Personality, reality or just a continuing set of short-lived illusions?
I went to and fro, from city to city, this weekend, rendezvousing with different friends and meeting new people. What struck me was how the people we interact with come to build up an impression of us. Furthermore, how easily one can change their personality to influence this and how often they do.
The fleeting traits that one adopts, which can be said to cumulatively create our personality, take form from a multitude of influences. Some of these I would say include;
- the social norms, boundaries and expectations of the addressee/s
- the prior relationship you have with the addressee/s e.g. when you meet someone for the first time contrasted with a long time friend
- Our spatial/psychosocial environment
- Our aims and purpose of the interaction
- The number of people that are being addressed
- the activity one is under-taking, personally speaking there are mindsets for every occasion, a professional demeanor for work, wild for weekends, and somnolent for Sundays.
As highlighted, there is no shortage of pressure on you as a person to react in a fitting and responsive manner to everyday situations. The fact that society continues to thrive and grow pays homage the very fact that, as humans, we do this very well. I want to say that our illusionary expertise has even deceived ourselves to a certain degree in the fact that we think we have personality.

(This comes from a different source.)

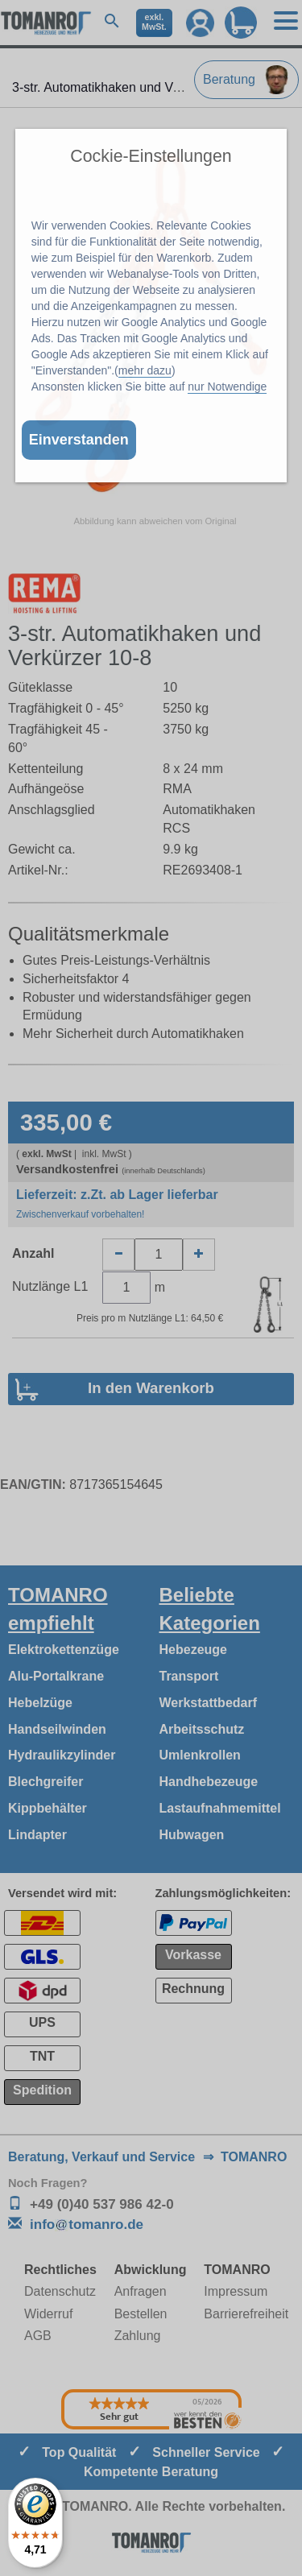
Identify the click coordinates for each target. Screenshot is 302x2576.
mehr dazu (145, 370)
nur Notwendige (227, 386)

The common lack of continuity coupled with the ease at which we can switch up our character made me think about myself. Just as a chameleon changes it's colour we can readjust how we act in a heart beat but which are the chameleon's true colours? Is it the case that ones true character is composed of the features which they exhibit for the majority of a set period of time.
Could it be the case that when alone, paradoxically, is the only time we show true character. Any other state of mind being merely a deviation from the baseline of you. Is personality just an adaptive mechanism to group living and social interaction? If this were to be true then without society we would not have personality. Could we all be exhibiting multiple personalities rather than having one?
We may not have an inherent personality at all, there could be no psychological you. Materialism and scientific discovery would point you in this direction. Personality being illusionary in the sense that we are driven by primitive desires/chemical interactions and our personalities are just an adaption to help us get what we instinctively desire, rather than outward showings of our character and moral nature.
I'm not going to labour these points too much. I would much rather reflect on the knowledge that anyone can be who ever we want to be on a whim. Whilst being able to do so to a degree that is capable of fooling you and those around you. I feel that the more flexible the personality to it's external environment ultimately the more success they will enjoy and more importantly the more experiences they will have the pleasure of calling their own.